Speed and defensive caution combine in a troubling way. The result can be a mechanized style of care: test broadly, rule out catastrophe, move on. The human cost of this approach is rarely visible in billing data.
AI, diagnostic reasoning, and patient agency
Recent research has suggested that large language models can perform impressively on certain diagnostic reasoning tasks in structured comparisons with physicians. This does not mean that AI should replace doctors. AI cannot perform physical examinations, cannot assume responsibility, and remains susceptible to error.
But it does suggest something important: Access to medical reasoning is no longer confined exclusively to professionals.
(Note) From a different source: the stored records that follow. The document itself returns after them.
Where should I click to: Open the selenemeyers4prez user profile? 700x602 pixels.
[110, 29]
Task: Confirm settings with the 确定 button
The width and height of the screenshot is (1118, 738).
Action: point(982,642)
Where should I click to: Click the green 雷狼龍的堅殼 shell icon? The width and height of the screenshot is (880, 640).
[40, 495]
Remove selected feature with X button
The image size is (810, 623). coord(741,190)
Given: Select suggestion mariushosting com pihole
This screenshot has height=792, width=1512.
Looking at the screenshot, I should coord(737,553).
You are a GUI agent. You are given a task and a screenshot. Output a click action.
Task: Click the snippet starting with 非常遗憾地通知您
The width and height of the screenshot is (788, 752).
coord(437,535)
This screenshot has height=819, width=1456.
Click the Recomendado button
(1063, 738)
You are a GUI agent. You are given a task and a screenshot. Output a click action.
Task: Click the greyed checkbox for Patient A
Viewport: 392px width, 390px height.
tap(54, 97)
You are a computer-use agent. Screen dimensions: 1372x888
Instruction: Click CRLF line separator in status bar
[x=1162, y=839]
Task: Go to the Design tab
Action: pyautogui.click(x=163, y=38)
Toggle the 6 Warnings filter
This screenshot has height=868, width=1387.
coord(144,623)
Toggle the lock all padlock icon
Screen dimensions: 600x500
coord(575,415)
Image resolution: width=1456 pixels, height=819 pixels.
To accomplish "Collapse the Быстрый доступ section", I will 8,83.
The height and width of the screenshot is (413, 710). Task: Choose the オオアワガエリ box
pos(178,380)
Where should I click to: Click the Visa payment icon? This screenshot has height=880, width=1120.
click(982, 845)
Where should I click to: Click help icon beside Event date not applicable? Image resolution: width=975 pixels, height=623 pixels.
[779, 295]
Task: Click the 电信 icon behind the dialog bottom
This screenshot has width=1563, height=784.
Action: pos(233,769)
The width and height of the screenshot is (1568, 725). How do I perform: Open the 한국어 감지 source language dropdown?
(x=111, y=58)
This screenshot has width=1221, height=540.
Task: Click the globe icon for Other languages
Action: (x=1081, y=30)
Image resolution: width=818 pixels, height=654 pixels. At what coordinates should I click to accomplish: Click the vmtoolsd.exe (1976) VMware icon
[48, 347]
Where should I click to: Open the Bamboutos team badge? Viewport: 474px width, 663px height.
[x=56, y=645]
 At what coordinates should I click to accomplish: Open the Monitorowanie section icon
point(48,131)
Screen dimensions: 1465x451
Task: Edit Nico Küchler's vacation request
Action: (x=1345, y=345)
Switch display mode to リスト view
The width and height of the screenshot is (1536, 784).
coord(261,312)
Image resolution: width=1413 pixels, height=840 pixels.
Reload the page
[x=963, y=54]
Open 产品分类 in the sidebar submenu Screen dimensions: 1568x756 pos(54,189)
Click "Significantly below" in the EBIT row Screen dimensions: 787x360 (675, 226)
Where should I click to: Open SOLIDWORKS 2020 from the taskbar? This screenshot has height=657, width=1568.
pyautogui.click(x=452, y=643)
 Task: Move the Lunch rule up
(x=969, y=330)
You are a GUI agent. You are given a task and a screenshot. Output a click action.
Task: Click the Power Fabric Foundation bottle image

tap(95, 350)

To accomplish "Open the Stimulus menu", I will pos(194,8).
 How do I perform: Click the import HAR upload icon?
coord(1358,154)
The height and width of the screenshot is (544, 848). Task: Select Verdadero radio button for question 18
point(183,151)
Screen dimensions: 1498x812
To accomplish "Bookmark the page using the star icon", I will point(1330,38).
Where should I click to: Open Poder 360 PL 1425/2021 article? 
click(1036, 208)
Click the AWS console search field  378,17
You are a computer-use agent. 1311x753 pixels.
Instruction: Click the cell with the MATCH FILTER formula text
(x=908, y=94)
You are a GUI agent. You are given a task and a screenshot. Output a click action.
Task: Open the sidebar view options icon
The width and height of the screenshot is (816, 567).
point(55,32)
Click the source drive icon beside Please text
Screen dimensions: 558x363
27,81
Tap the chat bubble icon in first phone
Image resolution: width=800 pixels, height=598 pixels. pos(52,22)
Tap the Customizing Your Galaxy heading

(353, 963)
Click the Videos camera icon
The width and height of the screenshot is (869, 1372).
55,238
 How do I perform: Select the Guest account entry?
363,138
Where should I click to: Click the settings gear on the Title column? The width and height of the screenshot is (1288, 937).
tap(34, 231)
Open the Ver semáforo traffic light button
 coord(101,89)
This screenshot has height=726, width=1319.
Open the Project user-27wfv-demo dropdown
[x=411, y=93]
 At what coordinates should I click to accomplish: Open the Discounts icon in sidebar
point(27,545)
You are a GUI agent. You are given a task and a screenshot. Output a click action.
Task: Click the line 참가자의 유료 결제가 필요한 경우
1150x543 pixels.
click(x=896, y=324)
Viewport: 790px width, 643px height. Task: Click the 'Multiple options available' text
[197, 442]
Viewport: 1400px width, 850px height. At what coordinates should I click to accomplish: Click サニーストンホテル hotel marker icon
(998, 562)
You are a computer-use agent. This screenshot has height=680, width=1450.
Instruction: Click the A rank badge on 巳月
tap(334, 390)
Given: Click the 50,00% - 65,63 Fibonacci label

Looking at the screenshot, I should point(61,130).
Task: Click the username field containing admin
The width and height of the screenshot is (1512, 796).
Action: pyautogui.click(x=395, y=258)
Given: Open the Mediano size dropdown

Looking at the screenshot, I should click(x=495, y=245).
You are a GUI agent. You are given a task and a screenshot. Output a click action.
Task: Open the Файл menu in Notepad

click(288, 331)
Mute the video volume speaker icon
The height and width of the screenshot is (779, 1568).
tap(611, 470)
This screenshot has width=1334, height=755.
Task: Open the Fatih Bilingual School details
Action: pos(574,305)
Tools such as ChatGPT can help patients explore differential diagnoses, base rates, test characteristics, and guideline-based questions. Used carefully, they may reduce information asymmetry and help patients participate more actively in their own care. No one should be a passive recipient of medicine.
Patients should not be expected to comply blindly with every test recommendation, nor should physicians be expected to practice alone under crushing time pressure. The goal is partnership: informed dialogue rather than unilateral authority. AI is not a substitute for clinical expertise. But it may serve as an educational aid that helps patients ask better questions.
Probability as a form of self-protection
I work in machine learning, computer vision, and pattern recognition. When I evaluate a medical recommendation, I look for specific quantities:
- What is the mortality risk of the procedure?
- What is the false positive probability?
- What is the probability of a correct diagnosis?
If those numbers are unavailable, vague, or unsatisfying, I ask for clarification. If the expected value remains low relative to the costs, physical or psychological, I decline and seek a second opinion. This is not rejection of medicine. It is Bayesian reasoning applied to one’s own body.
Medicine often speaks in categorical language: “We need to rule this out.” But the world is probabilistic. Tests do not eliminate uncertainty; they merely shift likelihoods. Humanizing medicine means acknowledging that patients may rationally choose to live with a small degree of uncertainty rather than pursue every improbable possibility. It means respecting informed refusal as much as informed consent.
Power in the exam room
The modern exam room contains an asymmetry of knowledge, authority, and institutional backing. Historically, patients have been expected to comply. But power without shared reasoning can drift toward paternalism. Even benevolent paternalism can produce unnecessary interventions.
Rebalancing power does not require diminishing physicians. It requires recognizing patients as cognitive agents capable of engaging with probability, tradeoffs, and risk tolerance. Different patients will make different decisions. That diversity is not dysfunction; it is humanity.
Toward a more human system
There are many dedicated, compassionate physicians who practice careful medicine under immense pressure. This essay is not an indictment of individuals. It is a critique of incentives.
A more human system would:
- reduce liability pressures that drive defensive testing
- allow physicians more time per patient
- normalize probabilistic discussions of risk
- respect informed refusal
- encourage responsible use of AI as an educational support tool
Humanizing medicine does not mean rejecting science. It means applying science, including probability theory, without losing sight of the person sitting in the chair. Medicine, at its best, is not the elimination of all uncertainty. It is the wise management of it. And wisdom requires shared power.
Martin Bello is an expert on computer vision and machine learning.